Roughly eighteen months after Neumora Therapeutics reported the first late-stage flop for navacaprant in major depressive disorder (MDD), the asset has now completed a clean sweep of trial misses in the indication.
Monday morning, Neumora reported that its Koastal-2 and Koastal-3 studies of navacaprant in MDD did not achieve statistical significance on their primary or key secondary endpoints. Following trial failures, Neumora is discontinuing development of the drug candidate and preparing to lay off 35% of its staffers, according to a June 15 press release.
In the studies, navacaprant, a kappa opioid receptor antagonist, did not significantly outperform placebo on the change in patients' Montgomery-Åsberg Depression Rating Scale (MADRS) scores by week 6. In fact, in the Koastal-3 study, patients actually fared better on placebo on the depression rating measure, Neumora said.
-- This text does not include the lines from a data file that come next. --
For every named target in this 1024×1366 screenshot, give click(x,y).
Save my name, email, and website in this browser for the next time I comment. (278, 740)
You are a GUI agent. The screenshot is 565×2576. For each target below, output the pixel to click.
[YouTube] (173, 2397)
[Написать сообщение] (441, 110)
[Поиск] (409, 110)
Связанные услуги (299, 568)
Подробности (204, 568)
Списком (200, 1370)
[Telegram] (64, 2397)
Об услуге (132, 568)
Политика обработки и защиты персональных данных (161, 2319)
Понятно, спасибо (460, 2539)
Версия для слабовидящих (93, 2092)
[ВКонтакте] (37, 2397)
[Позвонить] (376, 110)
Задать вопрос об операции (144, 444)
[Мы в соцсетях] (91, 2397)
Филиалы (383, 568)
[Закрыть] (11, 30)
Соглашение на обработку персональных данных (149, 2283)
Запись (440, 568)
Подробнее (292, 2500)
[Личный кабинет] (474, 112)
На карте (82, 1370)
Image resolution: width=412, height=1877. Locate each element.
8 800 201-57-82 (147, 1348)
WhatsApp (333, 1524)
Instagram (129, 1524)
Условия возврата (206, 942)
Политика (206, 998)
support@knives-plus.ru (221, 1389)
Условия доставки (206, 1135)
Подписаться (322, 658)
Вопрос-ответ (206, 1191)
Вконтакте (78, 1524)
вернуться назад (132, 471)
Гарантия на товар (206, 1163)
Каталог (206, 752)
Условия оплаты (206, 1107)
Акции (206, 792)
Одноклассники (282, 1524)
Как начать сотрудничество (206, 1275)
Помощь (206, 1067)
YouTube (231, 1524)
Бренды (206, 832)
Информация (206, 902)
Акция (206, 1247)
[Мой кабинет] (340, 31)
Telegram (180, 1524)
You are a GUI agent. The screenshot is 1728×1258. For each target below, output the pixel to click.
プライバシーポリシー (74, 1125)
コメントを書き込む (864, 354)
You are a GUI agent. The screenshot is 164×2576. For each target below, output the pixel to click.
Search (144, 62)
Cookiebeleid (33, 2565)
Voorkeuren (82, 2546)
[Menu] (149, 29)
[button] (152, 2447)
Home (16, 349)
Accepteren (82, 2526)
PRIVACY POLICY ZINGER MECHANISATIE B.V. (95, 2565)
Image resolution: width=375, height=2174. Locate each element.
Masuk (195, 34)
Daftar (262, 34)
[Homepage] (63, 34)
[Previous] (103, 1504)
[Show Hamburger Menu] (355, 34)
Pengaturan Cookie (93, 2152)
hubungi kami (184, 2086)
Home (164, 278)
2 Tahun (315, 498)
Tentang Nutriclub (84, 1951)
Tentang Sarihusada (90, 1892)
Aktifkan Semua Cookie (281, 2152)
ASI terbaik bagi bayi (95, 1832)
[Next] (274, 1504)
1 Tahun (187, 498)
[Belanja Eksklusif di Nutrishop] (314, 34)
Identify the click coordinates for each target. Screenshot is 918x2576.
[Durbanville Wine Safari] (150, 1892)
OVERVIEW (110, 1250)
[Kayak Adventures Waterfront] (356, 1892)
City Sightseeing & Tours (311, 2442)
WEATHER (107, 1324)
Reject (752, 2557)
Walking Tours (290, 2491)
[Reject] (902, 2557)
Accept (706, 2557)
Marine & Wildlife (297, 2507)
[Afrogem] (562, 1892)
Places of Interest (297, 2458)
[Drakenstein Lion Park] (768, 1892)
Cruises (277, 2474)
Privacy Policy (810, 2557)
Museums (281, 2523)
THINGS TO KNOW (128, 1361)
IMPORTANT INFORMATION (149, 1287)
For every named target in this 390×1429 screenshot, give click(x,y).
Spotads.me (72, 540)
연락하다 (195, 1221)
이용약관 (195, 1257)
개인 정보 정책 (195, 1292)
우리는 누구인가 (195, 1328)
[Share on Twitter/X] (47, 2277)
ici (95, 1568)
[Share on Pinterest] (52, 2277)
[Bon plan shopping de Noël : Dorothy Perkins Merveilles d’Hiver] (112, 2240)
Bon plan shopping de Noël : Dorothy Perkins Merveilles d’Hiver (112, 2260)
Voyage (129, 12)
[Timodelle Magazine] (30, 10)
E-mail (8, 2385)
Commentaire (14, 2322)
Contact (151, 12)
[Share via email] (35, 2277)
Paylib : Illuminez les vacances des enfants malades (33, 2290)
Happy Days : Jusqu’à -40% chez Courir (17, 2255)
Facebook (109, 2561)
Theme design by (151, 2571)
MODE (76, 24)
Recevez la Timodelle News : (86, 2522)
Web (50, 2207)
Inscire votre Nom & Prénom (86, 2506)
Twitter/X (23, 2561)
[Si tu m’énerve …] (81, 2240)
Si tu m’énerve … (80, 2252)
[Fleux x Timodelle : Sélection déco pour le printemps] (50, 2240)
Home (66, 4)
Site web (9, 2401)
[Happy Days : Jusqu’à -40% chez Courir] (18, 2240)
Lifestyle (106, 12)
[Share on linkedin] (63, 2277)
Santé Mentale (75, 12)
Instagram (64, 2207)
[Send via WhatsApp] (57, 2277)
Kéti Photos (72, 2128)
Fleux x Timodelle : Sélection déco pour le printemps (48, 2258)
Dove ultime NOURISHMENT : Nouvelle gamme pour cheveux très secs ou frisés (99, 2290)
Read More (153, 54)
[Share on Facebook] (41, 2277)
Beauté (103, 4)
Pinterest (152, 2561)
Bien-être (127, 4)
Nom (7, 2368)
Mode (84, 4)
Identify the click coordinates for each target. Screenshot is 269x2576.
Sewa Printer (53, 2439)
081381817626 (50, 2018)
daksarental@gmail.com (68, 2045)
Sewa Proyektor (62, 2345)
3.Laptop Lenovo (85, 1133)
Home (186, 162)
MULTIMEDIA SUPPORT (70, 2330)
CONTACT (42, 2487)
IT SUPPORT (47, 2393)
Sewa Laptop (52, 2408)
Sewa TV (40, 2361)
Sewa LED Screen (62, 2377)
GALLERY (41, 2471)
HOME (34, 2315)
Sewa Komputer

Back at the start of 2025, Neumora reported that the drug missed in the Koastal-1 study, sending its stock crashing 80% at the time. Early Monday, in the wake of the Koastal-2 and Koastal-3 flops, the stock was down 45% to 98 cents. Altogether, Neumora's stock is down roughly 95% from a peak in early 2025.
The company had little positive to say about navacaprant in its release. In a statement, chairman and CEO Paul L. Berns said Neumora remains "excited" about other near-term catalysts for the biotech's pipeline, namely trial readouts in Alzheimer’s disease agitation, schizophrenia and cardiometabolic disease.
With the Koastal trial's fail comes word of layoffs. To achieve annual savings of $10 million, Neumora plans to reduce its workforce by approximately 35%. It expects the reorganization to result in one-time costs of $2 million. With the changes, Neumora's cash runway should extend into the third quarter of 2027, the company said.
With navacaprant gone, the company's pipeline now includes the V1a receptor antagonist NMRA-511 as a potential treatment for Alzheimer’s disease agitation, the M4 positive allosteric modulator NMRA-898 as a schizophrenia prospect and its NLRP3 inhibitor NMRA-215 in obesity.
A brainchild of Arch Venture Partners, Neumora came onto the scene in October 2021 with $500 million in funding. The company launched with the belief that major advances in neuroscience would allow it to precisely target patients to de-risk trials and improve outcomes.